The "group" files hold these interpolated parameters pitch
synchronously.

   The American English voice `kd' was created using the speech tools
`lpc_analysis' program and its set up should be looked at if you are
going to copy it.  The British English voice `rb' was constructed using
ESPS routines.


File: festival.info,  Node: Group files,  Next: Diphone_Init,  Prev: LPC databases,  Up: Diphone synthesizer

Group files
===========

   Databases may be accessed directly but this is usually too
inefficient for any purpose except debugging.  It is expected that
_group files_ will be built which contain a binary representation of the
database.  A group file is a compact efficient representation of the
diphone database.  Group files are byte order independent, so may be
shared between machines of different byte orders and word sizes.
Certain information in a group file may be changed at load time so a
database name, access strategy etc. may be changed from what was set
originally in the group file.

   A group file contains the basic parameters, the diphone index, the
signal (original waveform or LPC residual), LPC coefficients, and the
pitch marks.  It is all you need for a run-time synthesizer.  Various
compression mechanisms are supported to allow smaller databases if
desired.  A full English LPC plus residual database at 8k ulaw is about
3 megabytes, while a full 16 bit version at 16k is about 8 megabytes.

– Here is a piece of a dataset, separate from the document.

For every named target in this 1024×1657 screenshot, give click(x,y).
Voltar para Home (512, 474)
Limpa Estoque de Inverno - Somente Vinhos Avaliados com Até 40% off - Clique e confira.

   Group files are created with the `Diphone.group' command which takes
a database name and an output filename as an argument.  Making group
files can take some time especially if they are large.  The
`group_type' parameter specifies `raw' or `ulaw' for encoding signal
files.  This can significantly reduce the size of databases.

   Group files may be partially loaded (see access strategies) at run
time for quicker start up and to minimise run-time memory requirements.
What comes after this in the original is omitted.